Dataset items
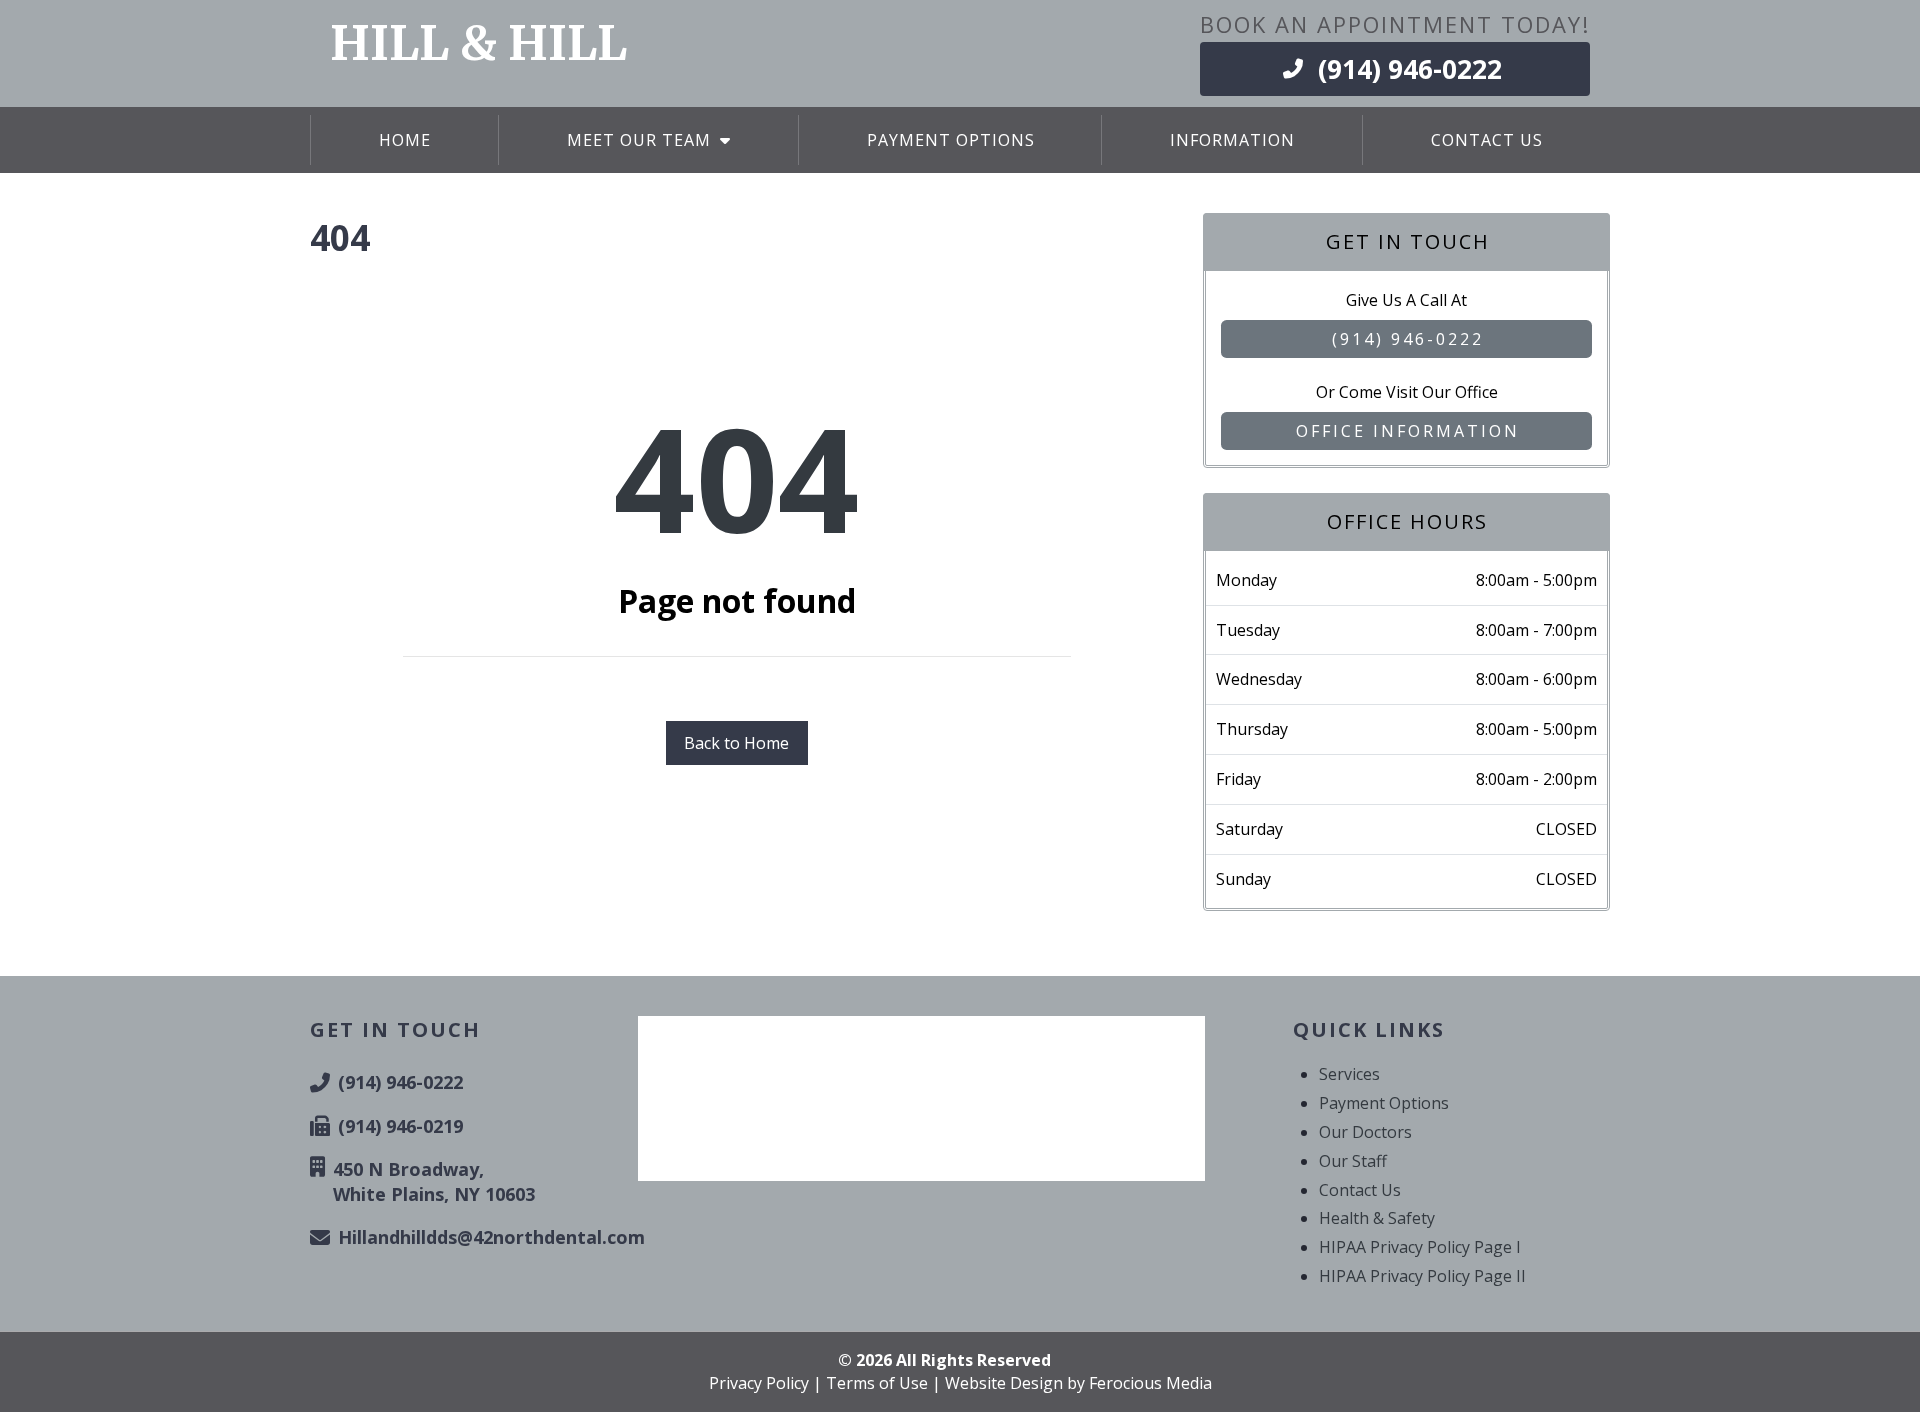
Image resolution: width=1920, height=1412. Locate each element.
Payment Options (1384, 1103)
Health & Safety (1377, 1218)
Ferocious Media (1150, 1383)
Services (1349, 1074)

* * *

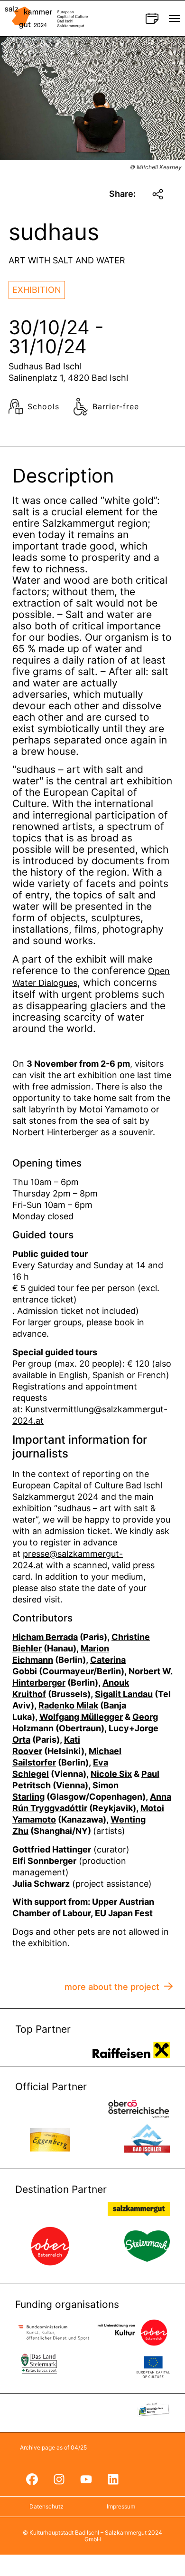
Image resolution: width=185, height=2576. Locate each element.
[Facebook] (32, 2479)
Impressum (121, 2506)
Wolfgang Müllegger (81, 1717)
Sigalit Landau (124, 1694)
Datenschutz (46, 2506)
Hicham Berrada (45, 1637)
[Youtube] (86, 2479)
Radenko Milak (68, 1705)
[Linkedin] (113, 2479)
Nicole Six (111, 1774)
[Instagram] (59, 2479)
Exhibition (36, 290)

→ **Brief**:
Among the entries above, find the line with "Image resolution: width=1920, height=1412." and the line with "Services (1349, 1074)"; give again exactly these two lines and all lines between them.

→ **Your response**:
Image resolution: width=1920, height=1412. Locate each element.
Payment Options (1384, 1103)
Health & Safety (1377, 1218)
Ferocious Media (1150, 1383)
Services (1349, 1074)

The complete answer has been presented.